In vitro activity: ML-281, a quinoxalinone derivative, is a novel, potent and selective STK33 inhibitor with IC50 value of 14 nM. ML281 was identified from a high-throughput screen using compounds in the Molecular Libraries Small Molecule Repository (MLSMR). It showed low nanomolar inhibition of purified recombinant STK33 and a distinct selectivity profile as compared to other STK33 inhibitors. The KRAS oncogene is found in up to 30% of all human tumors. In 2009, RNAi experiments revealed that lowering mRNA levels of a transcript encoding the serine/threonine kinase STK33 was selectively toxic to KRAS-dependent cancer cell lines, suggesting that small-molecule inhibitors of STK33 might selectively target KRAS-dependent cancers.

Kinase Assay: ML281 was then profiled against a panel of 83 kinases chosen for diversity and toxicity. ML281 was found to be extremely selective and inhibits only two kinases other than STK33 in the panel tested at a level of 25% or more: FLT3 (a proto-oncogene) and KDR (VEGF R2 associated with vascularization). Full data for the 83 kinases tested are provided in the Supporting Information.

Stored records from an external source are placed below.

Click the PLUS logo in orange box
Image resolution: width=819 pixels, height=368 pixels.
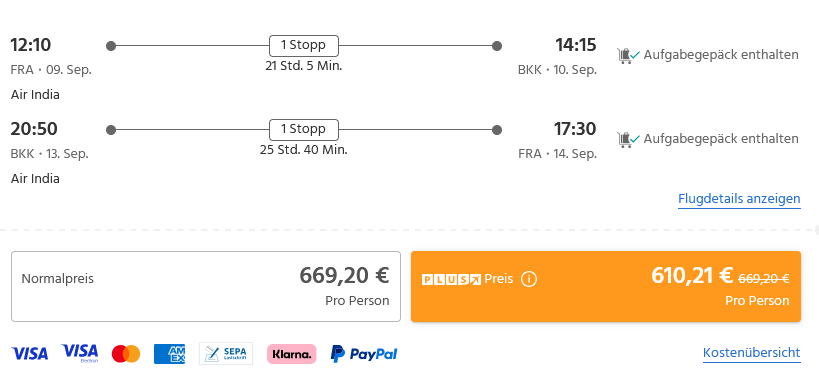(451, 280)
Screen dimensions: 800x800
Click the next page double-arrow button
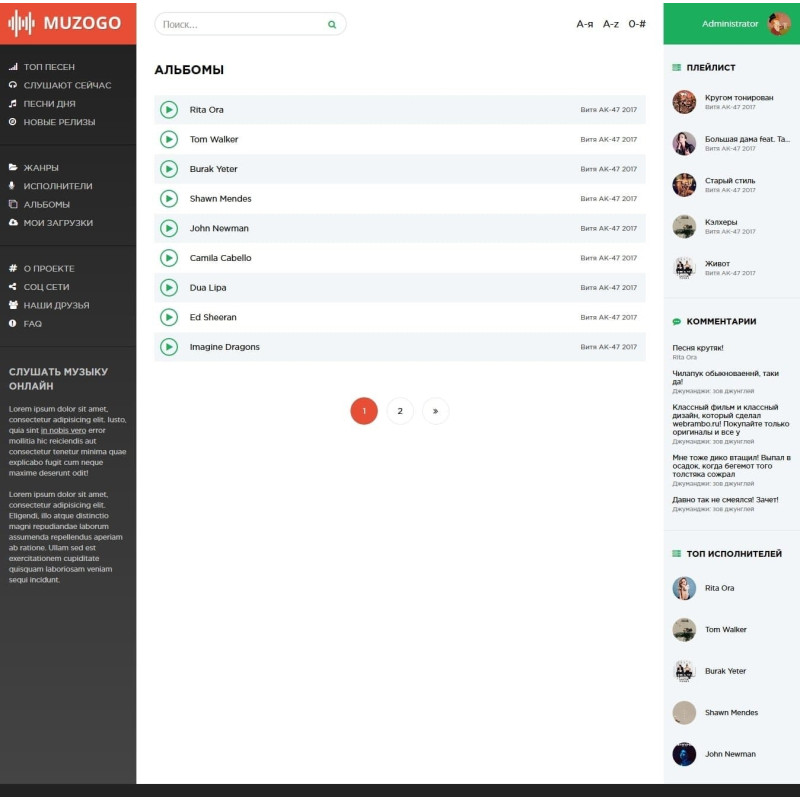pos(435,411)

Cell Assay: ML281 was finally profiled in cellular assays to test the hypothesis of STK33 synthetic lethality in KRAS-dependent cell lines. Figure Figure44 shows the relative viability of two KRAS-dependent (NOMO-1 and SKM-1) and two KRAS-independent (THP-1 and U937) AML-derived cell lines. ML281 does not appear to significantly alter viability of any of the tested cell lines at concentrations of up to 10 μM. This experiment has been repeated with more than 20 KRAS-dependent and KRAS-independent cell lines, and no significant correlation between KRAS dependency and cell viability was found (see the Supporting Information). Whether ML281 is not inhibiting STK33 in cells (due to off-target effects or high plasma protein binding) or whether STK33 inhibition is not synthetic lethal to KRAS-dependent cell line remains to be determined. In this context, biomarkers of STK33 activity should greatly help the cancer research community to answer that question.